A Go-based HTTP-like protocol over WebSocket for building scalable, customizable instant messaging servers.

GitHubGitHub
688 stars138 forks0 contributors

What is lhttp?

lhttp is a custom protocol built on top of WebSocket designed to simplify the creation of scalable instant messaging (IM) services without relying on XMPP. It provides a familiar HTTP-like structure for messages, enabling real-time, bidirectional communication with features like publish/subscribe and cluster support. It solves the problem of building performant, customizable IM systems with a simpler protocol than traditional options.

Target Audience

Developers and engineers building scalable instant messaging services, chat applications, or real-time notification systems who want to avoid the complexity of XMPP. It is also suitable for those needing a WebSocket-based protocol that integrates easily with existing HTTP services in languages like PHP, Java, and Python.

Value Proposition

Developers choose lhttp for its high performance, simplicity, and flexibility, offering a protocol that can publish 10,000 messages in 0.04 seconds on modest hardware.

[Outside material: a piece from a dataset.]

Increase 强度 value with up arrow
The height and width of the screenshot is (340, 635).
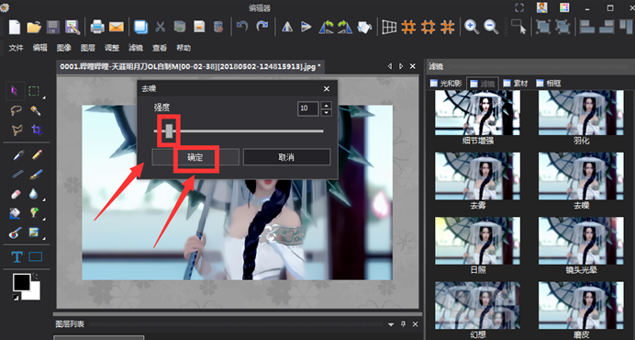tap(326, 105)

Its unique selling point is combining WebSocket real-time capabilities with an HTTP-like message structure and built-in cluster support, allowing for easy customization and horizontal scaling without the overhead of traditional IM protocols.

Overview

go websocket, a better way to buid your IM server

Use Cases

Best For

  • Building scalable instant messaging (IM) services or chat applications without using XMPP.
  • Creating real-time, bidirectional communication systems that require a simple, customizable protocol.
  • Implementing publish/subscribe messaging models with channel-based communication for notifications or updates.
  • Developing systems that need to integrate WebSocket-based real-time features with existing HTTP services in multiple languages.
  • Handling multipart data efficiently, such as file uploads, using byte offsets for performance.
  • Proxying or forwarding messages to external HTTP servers for processing, logging, or integration with upstream services.

Not Ideal For

  • Projects requiring industry-standard protocols like MQTT or XMPP for interoperability with existing systems.
  • Serverless or cloud-native applications where deploying a separate message broker (gnatsd) is not feasible.
  • Teams needing extensive, ready-to-use client SDKs in languages beyond JavaScript and C, such as Swift or .NET.
  • Applications prioritizing out-of-the-box solutions with minimal setup, like Firebase or pre-built chat services.

Pros & Cons

Pros

High Performance Messaging

The README states lhttp can publish 10,000 messages in 0.04 seconds on modest hardware (single-core CPU, 1GB memory), making it exceptionally fast for real-time applications.

Built-in Cluster Support

lhttp is designed to scale horizontally using a message center cluster (gnatsd), as shown in the architecture diagram, allowing multiple servers to handle load.

Seamless HTTP Integration

It works well with HTTP, enabling interoperability with languages like PHP, Java, and Python through standard HTTP POST requests for publishing messages, as demonstrated in the upstream feature.

Flexible Customization

Developers can define custom processors and commands, with everything being customizable, as illustrated in the usage examples where BaseProcessor is extended for chat functionality.

Cons

External gnatsd Dependency

Clustering requires running gnatsd as a separate message broker, adding deployment and management overhead beyond the core lhttp server.

Limited SDK Ecosystem

Only the JavaScript SDK is complete; the C SDK is marked as in progress, restricting client-side development in other languages without custom implementation.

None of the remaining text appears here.